FHND-9041 is a novel third-generation EGFR tyrosine kinase inhibitor (EGFR-TKI). This first-in-human study is a single-arm, multi-center, open-label, non-randomized phase Ⅰ/II trial that aims to evaluate the tolerability, safety, pharmacokinetics, and anti-tumor activity of FHND-9041 in patients with EGFR-mutated non-small cell lung cancer (NSCLC).

Methods

The phase I study enrolled 87 patients with previously-treated EGFR T790M-positive NSCLC. The dose escalation study was conducted at doses of 40, 80, 120, and 180 mg/day, with an expansion of 36 and 39 patients in the 80 mg and 120 mg dose groups, respectively, to evaluate safety and pharmacokinetics. With 80 mg QD as the recommended phase II dose, the phase II study assessed the efficacy and safety of FHND-9041 as first-line treatment in 37 treatment-naive patients.

Results

No dose-limiting toxicity was observed, and the maximum tolerated dose was not identified within the 40 − 180 mg dose range. Pharmacokinetic data indicated dose-proportional exposure up to 120 mg, with a plateau at 120 mg. The phase II study revealed an objective response rate of 62.2 % (23/37 evaluable patients) with a median progression-free survival of 15.5 months (95 % CI, 12.9 − 18.1).
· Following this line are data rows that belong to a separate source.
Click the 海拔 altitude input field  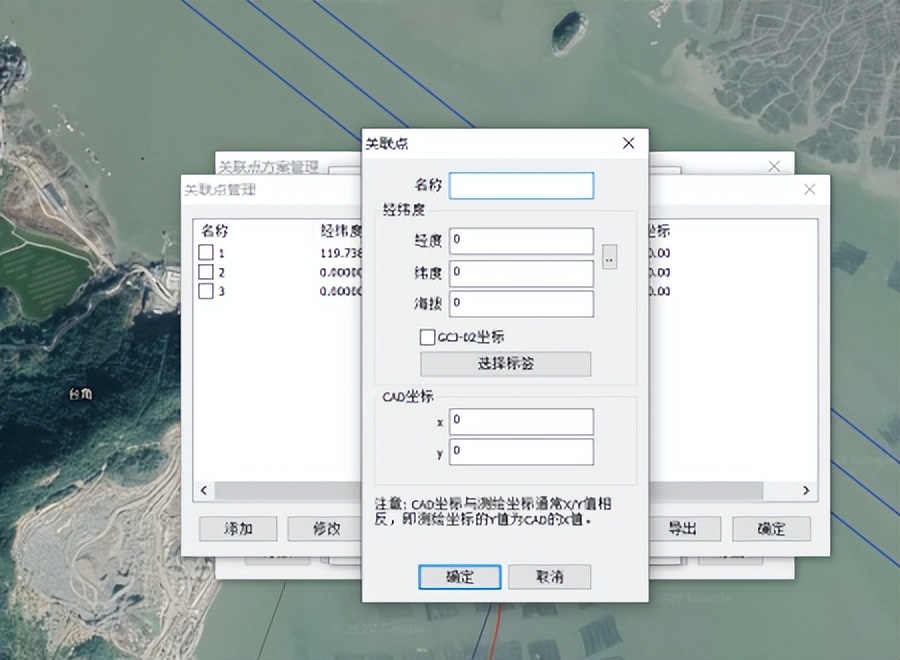pos(521,304)
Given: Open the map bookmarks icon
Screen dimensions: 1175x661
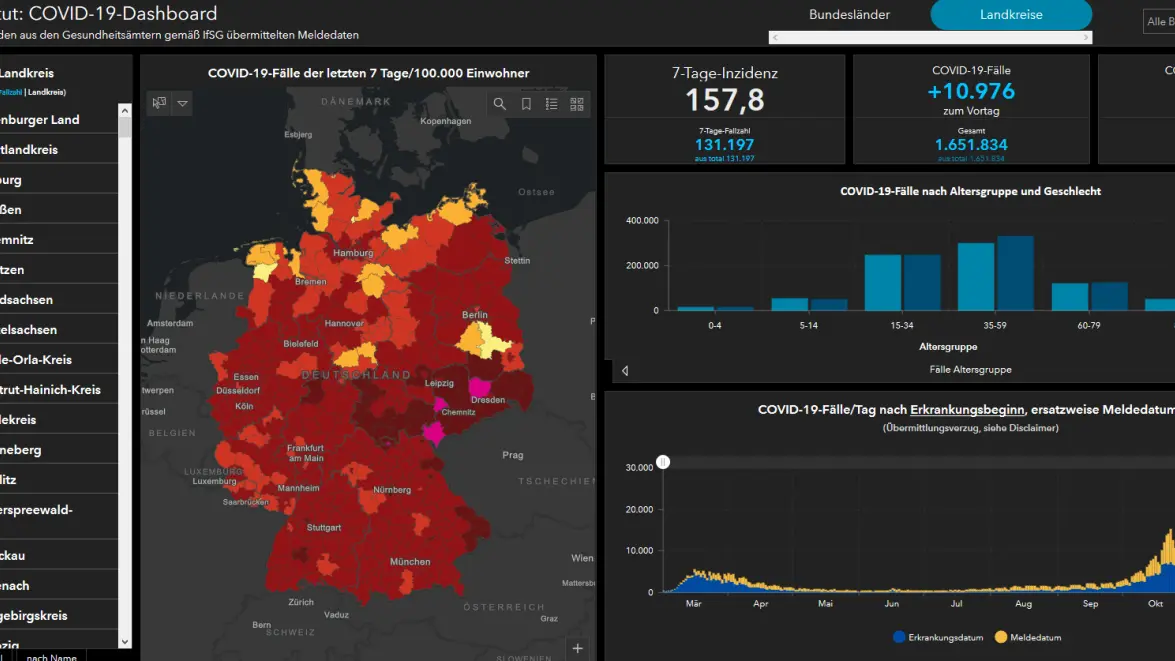Looking at the screenshot, I should 526,104.
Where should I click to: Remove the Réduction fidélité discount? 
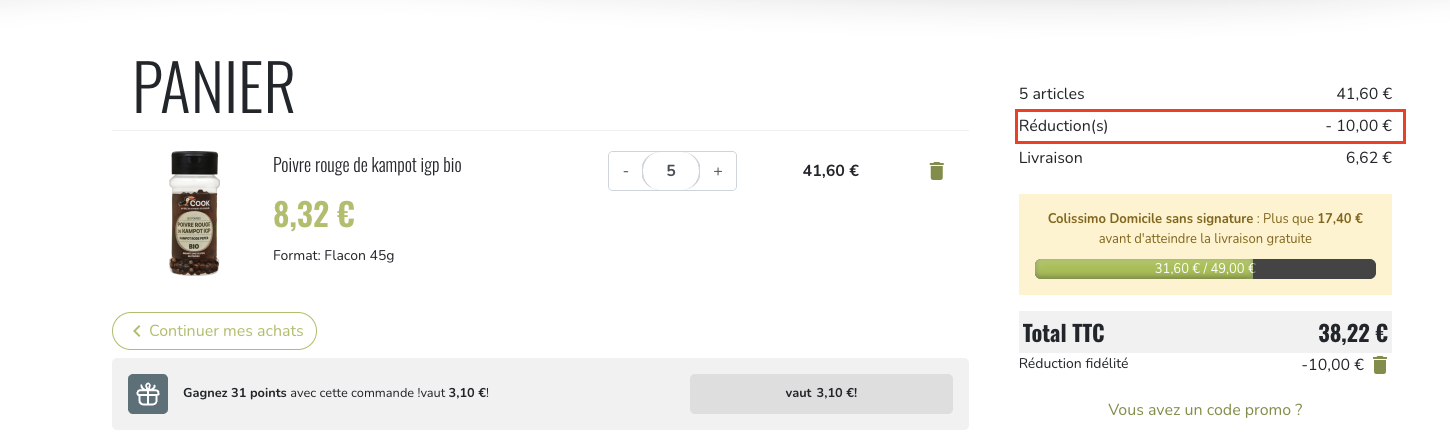click(1380, 365)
The most common adverse events were decreased white blood cell count (22.6 %) and diarrhea (21.8 %). Treatment-related grade 3/4 adverse events included decreased white blood cell count (11.3 %) and liver impairment (4.8 %).

Conclusions

FHND-9041 exhibits favorable safety and efficacy profile, supporting its further clinical development for EGFR-mutated advanced NSCLC.